Friday, March 26, 2010

Leonardo da Vinci's Last Supper

This piece was done in the monk's dining room at the monastery of Santa Maria delle Grazie. Leonardo decided to experiment with the paints he used and, unfortunately, it caused the painting to crack roughly twenty years after it was completed. This wasn't the only threat to the painting as a bomb was dropped on the monastery in 1943 and it destroyed the roof and the wall to the right of the painting. The painting miraculously survived.

Other paintings of the last supper had been made prior to Leonardo's, but his was vastly different than the others. In others, each of the 12 apostles were painted as individual figures, but Leonardo decided to paint them in compositional groups of three. This allowed the figure of Christ to be framed in the center of the painting as the only single figure. These groups of three also serve another purpose as they represent the Holy Trinity along with the three rectangular windows in the background.

One of the most distinctive differences between Leonardo's Last Supper and other paintings of the last supper is that Judas is sitting on the same side of the table as everyone else. In other pieces Judas is shown sitting on the opposite side of the table. Leonardo does single Judas out as being the only figure that is moving away from Christ, as all other figures are moving in towards him.

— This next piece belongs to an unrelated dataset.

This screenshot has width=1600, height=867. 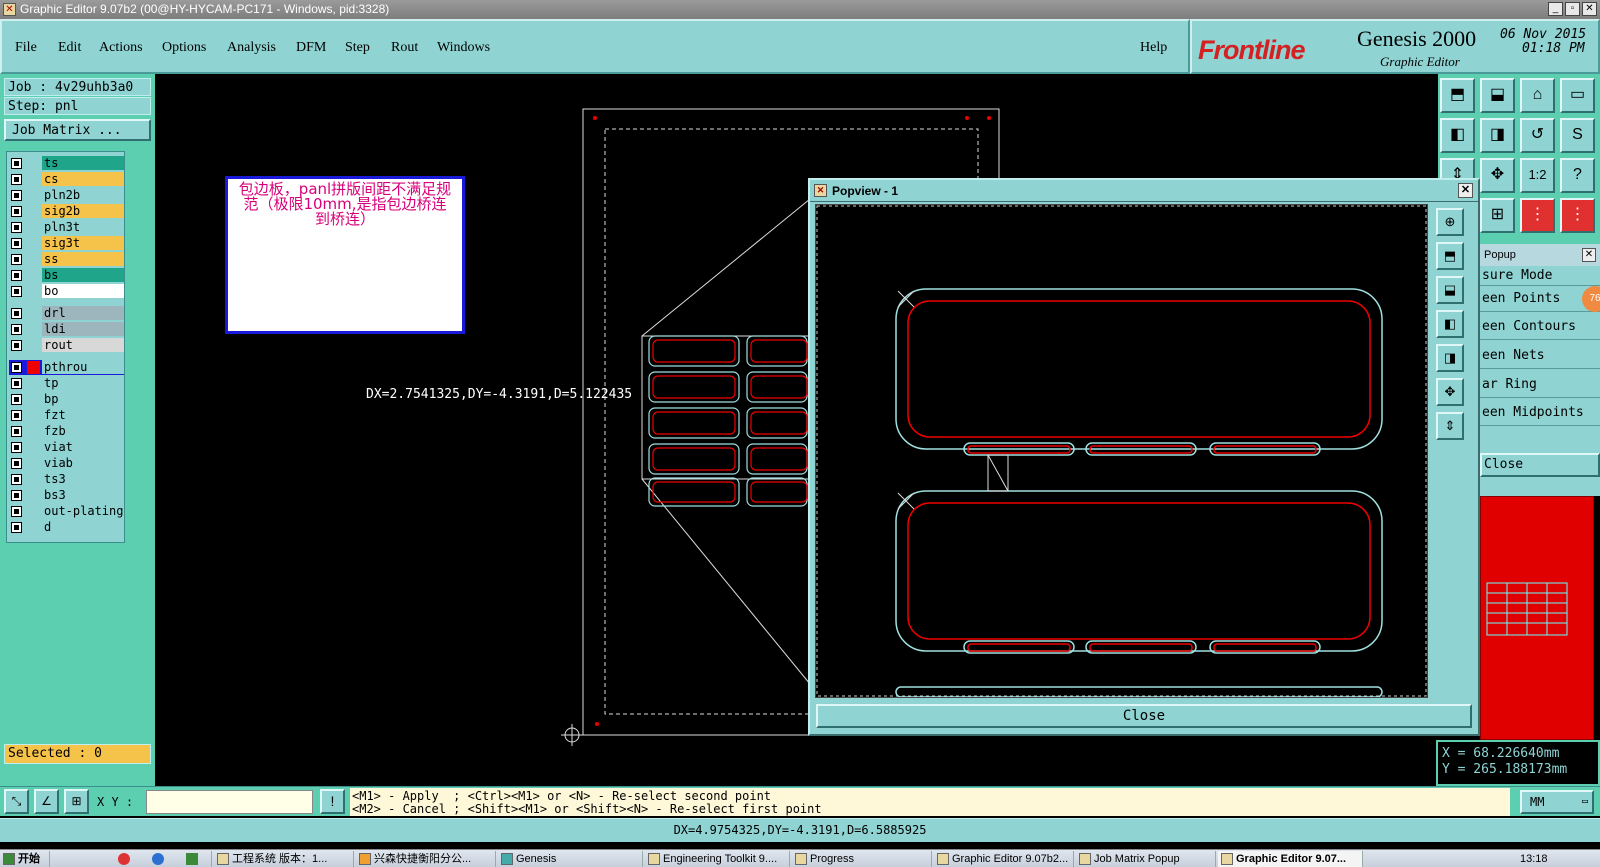 What do you see at coordinates (26, 48) in the screenshot?
I see `menu-file: File` at bounding box center [26, 48].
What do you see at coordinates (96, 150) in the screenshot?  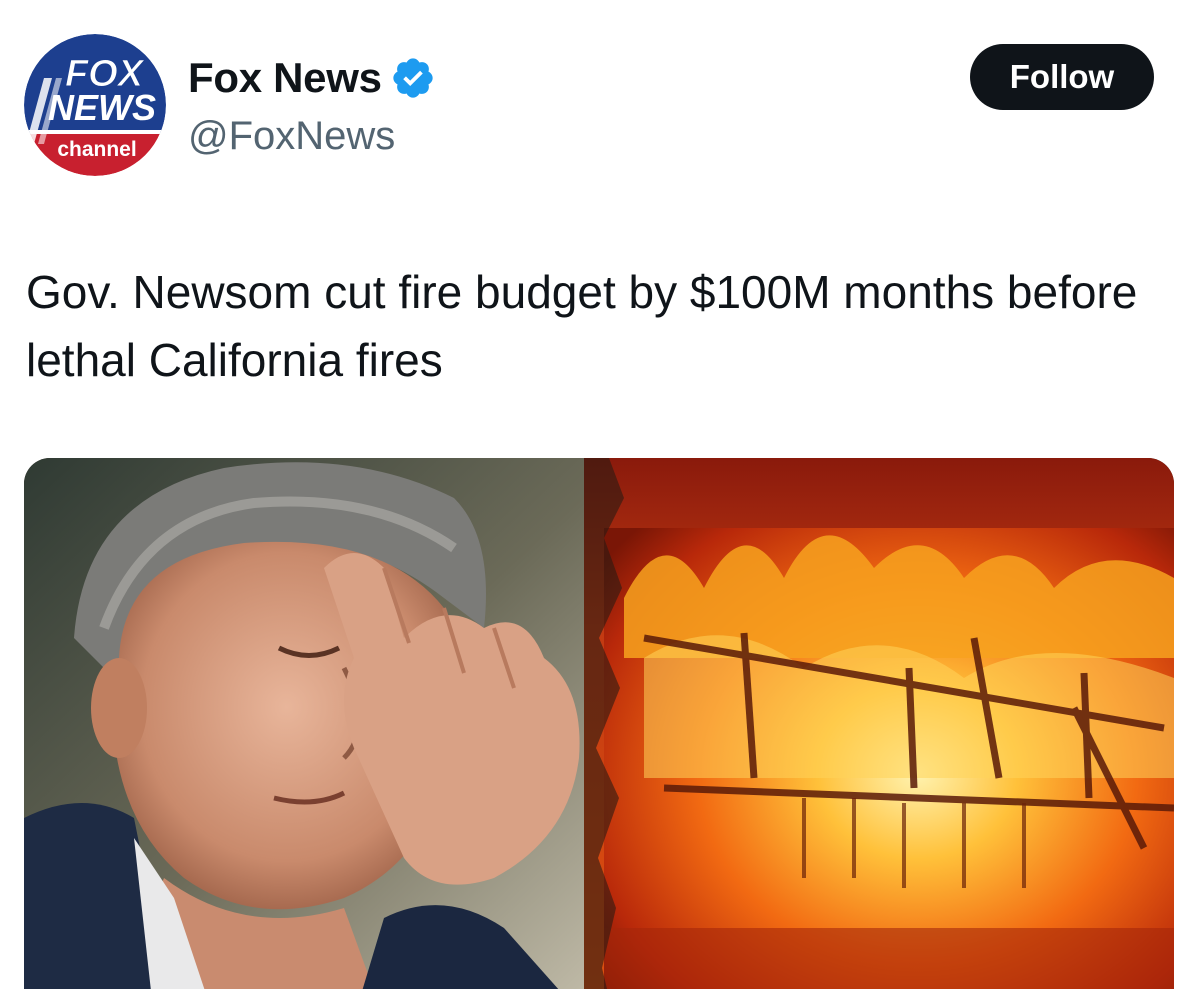 I see `svg-text: channel` at bounding box center [96, 150].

The story of this painting is that Christ has just announced that one of the apostles will betray him. The figures of the apostles are all painted with humanistic reactions to Christ's statement. You can see that the apostles are shocked by his statement and all but one are assuring him that they will not be the betrayer. Only Judas is shown to shy away while clutching his bag of blood money.

Kren, Emil, Marx, Daniel. “Web Gallery of Art”. March 30, 2010

Stokstad, Marilyn. Art History: Fourteenth to Seventeenth Century Art 4. 5 vols.
Upper Saddle River, NJ: Pearson Education, Inc., 2009.